The Hill posted an article yesterday with the following heading, “A convenient omission? Trump campaign adviser denied collusion to FBI source early on.” Somehow that fact got left out of the FISA (Foreign Intelligence Surveillance Act) request.

The article reports:

Just weeks after the FBI opened a dramatic counterintelligence probe into President Trump and Russia, one of his presidential campaign advisers emphatically told an undercover bureau source there was no election collusion occurring because such activity would be treasonous.

George Papadopoulos says his spontaneous admission to London-based professor Stefan Halper occurred in mid-September 2016 — well before FBI agents and the Obama Justice Department sought a Foreign Intelligence Surveillance Act (FISA) warrant to collect Trump campaign communications in the final days before the election.

“He was there to probe me on the behest of somebody else,” Papadopoulos told me in an interview this week, recalling the Halper meeting. “He said something along the lines of, ‘Oh, it’s great that Russia is helping you and your campaign, right George?’ ”

Papadopoulos said Halper also suggested the Trump campaign was involved in the hacking and release of Hillary Clinton’s emails that summer. “I think I told him something along the lines of, ‘I have no idea what the hell you are talking about.

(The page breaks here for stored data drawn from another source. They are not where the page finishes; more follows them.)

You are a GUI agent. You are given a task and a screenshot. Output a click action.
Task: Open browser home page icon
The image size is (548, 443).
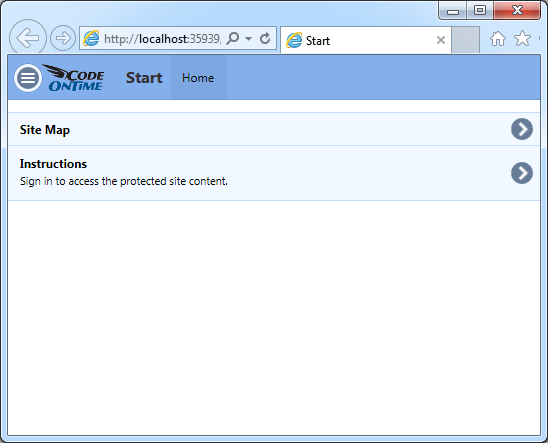coord(498,38)
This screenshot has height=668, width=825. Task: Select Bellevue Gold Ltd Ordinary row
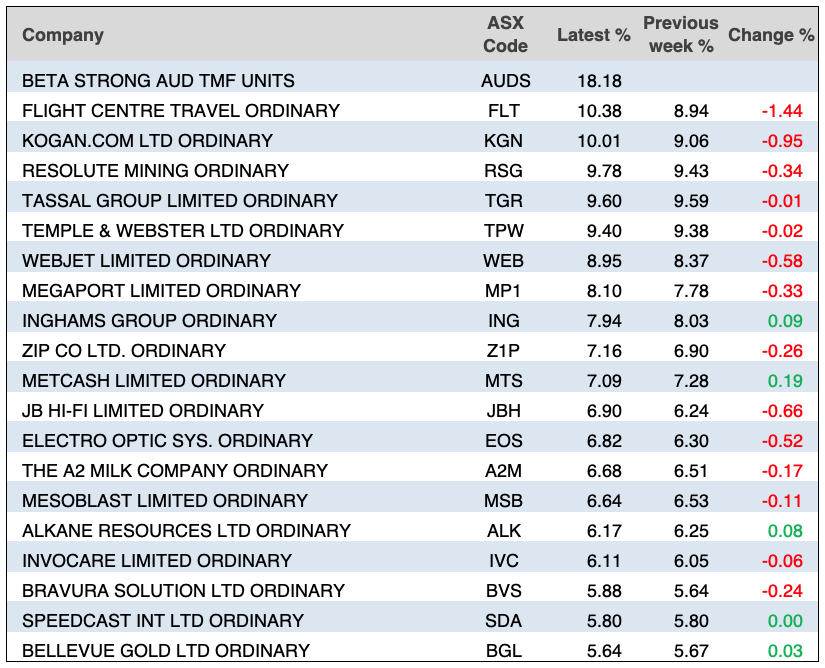pos(168,651)
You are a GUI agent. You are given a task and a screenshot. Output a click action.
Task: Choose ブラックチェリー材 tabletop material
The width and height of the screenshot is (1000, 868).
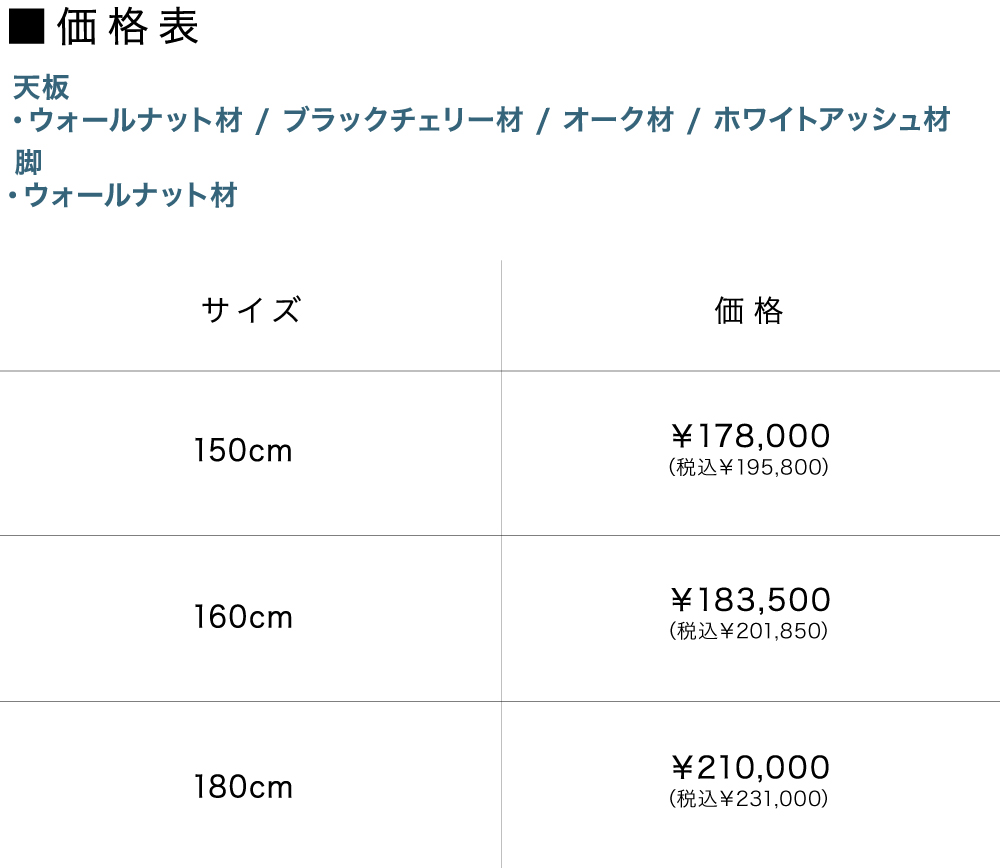(x=403, y=122)
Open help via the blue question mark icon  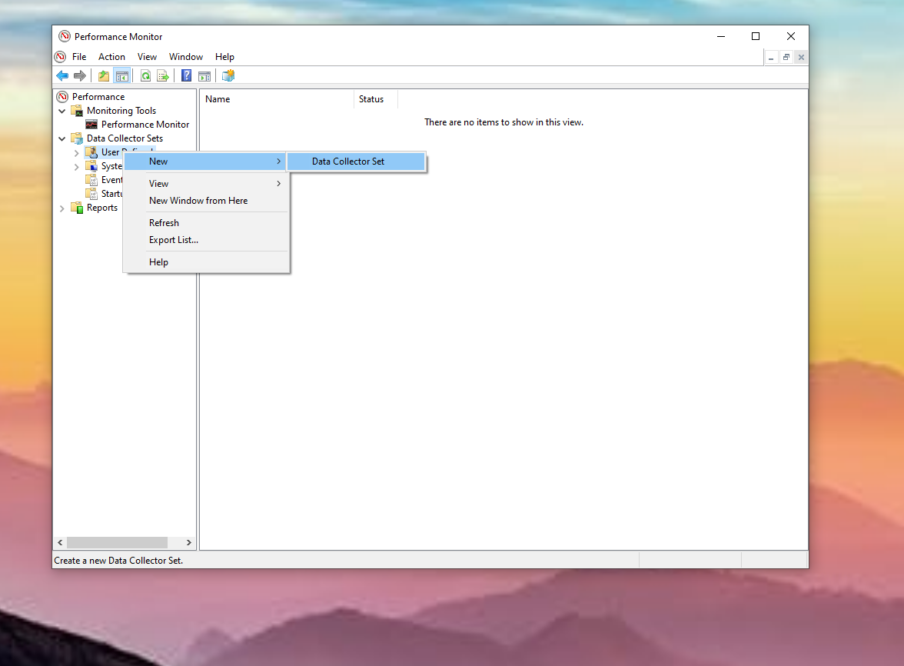(x=186, y=75)
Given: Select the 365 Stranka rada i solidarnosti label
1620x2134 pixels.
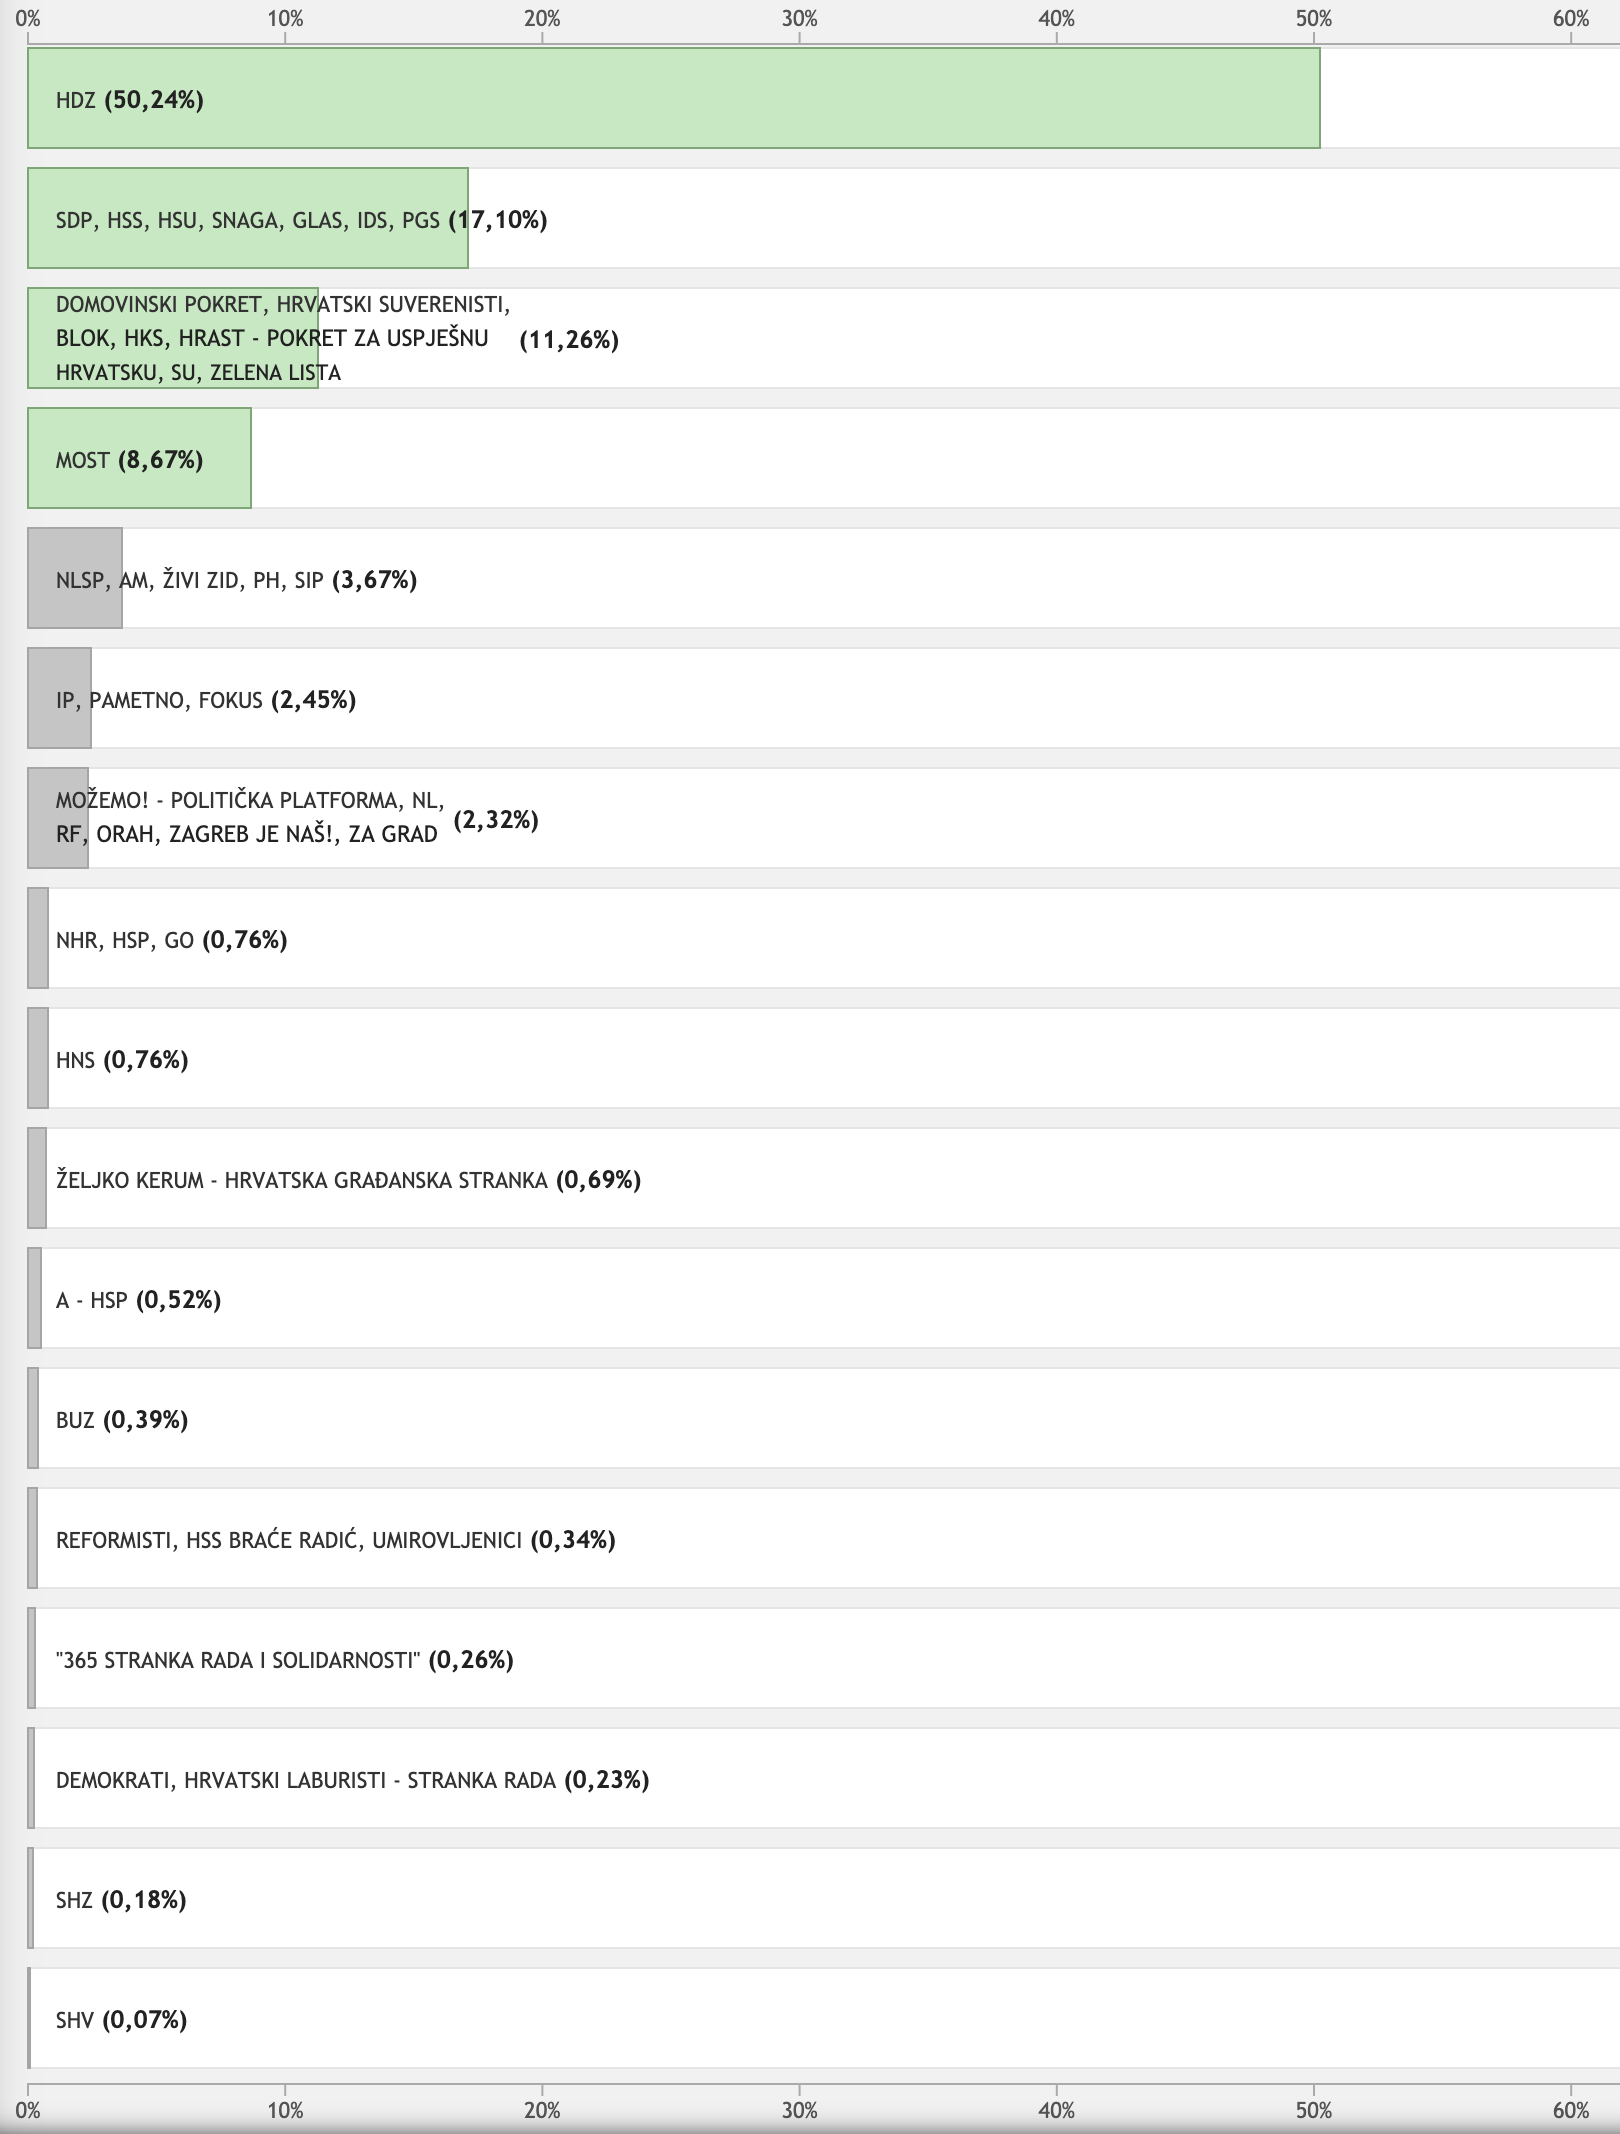Looking at the screenshot, I should pos(284,1660).
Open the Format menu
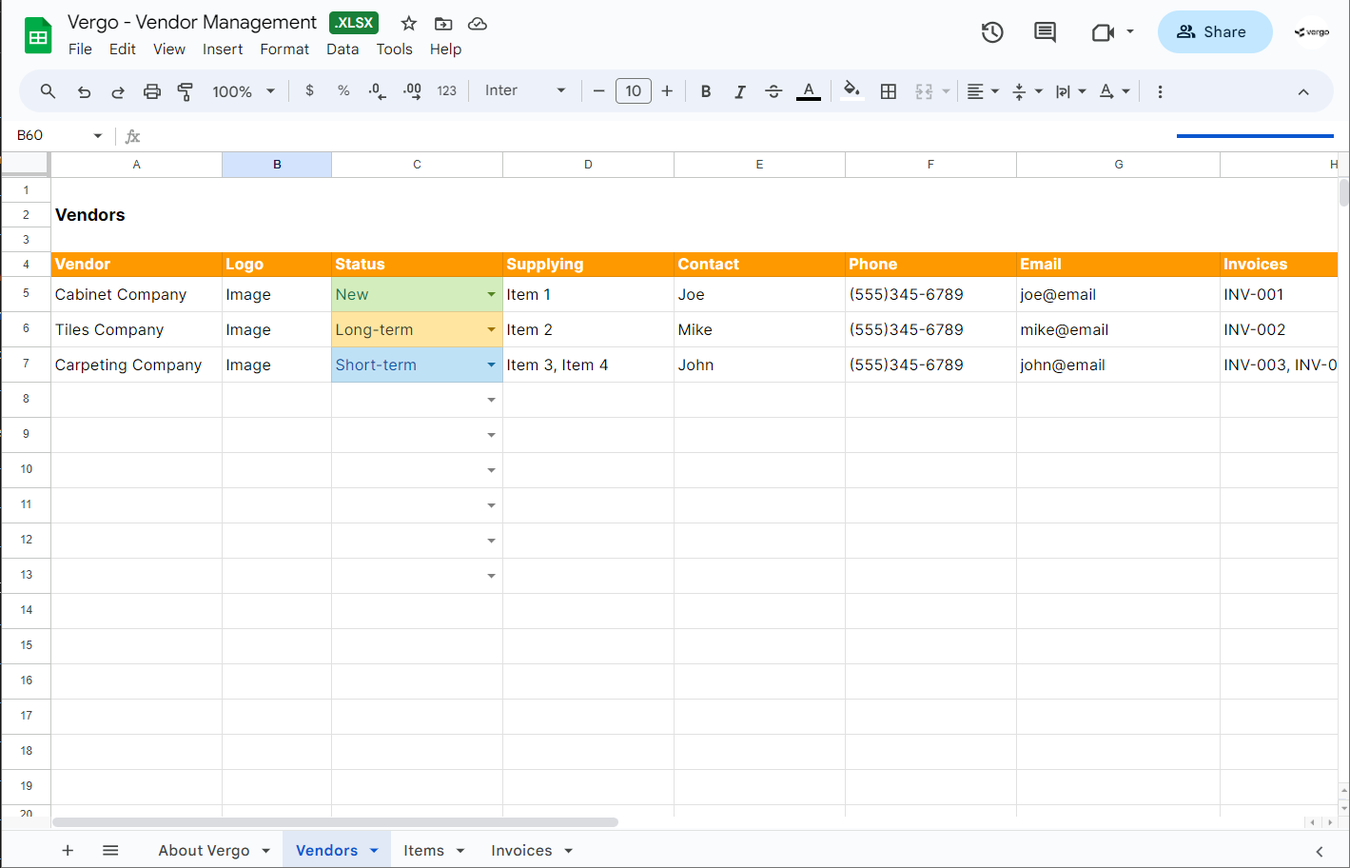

What you are talking about is treason. And I have nothing to do with that, so stop bothering me about it,’ ” Papadopoulos recalled.

The former campaign aide is set to testify behind closed doors Thursday before two House panels.

Sources who saw the FISA warrant and its three renewals tell me there is no mention of Papadopoulos’s denial, an omission of exculpatory evidence that GOP critics in Congress are likely to cite as having misled the court.

It is becoming more and more obvious that President Obama’s administration used the power of the federal government to spy on the Trump campaign and later to work against the Trump administration. Whether or not we will ever learn the full extent of the misuse of government agencies will depend largely on the results of the mid-term election. If the Democrats take over the House of Representatives, it is fairly certain that all investigations regarding misuse of government agencies will cease. That will send a clear message to those in power in Washington that it is okay to misuse the powers of government as long as you continue to hold power over the oversight committees that would investigate those abuses. That is not a county that we all want to live in.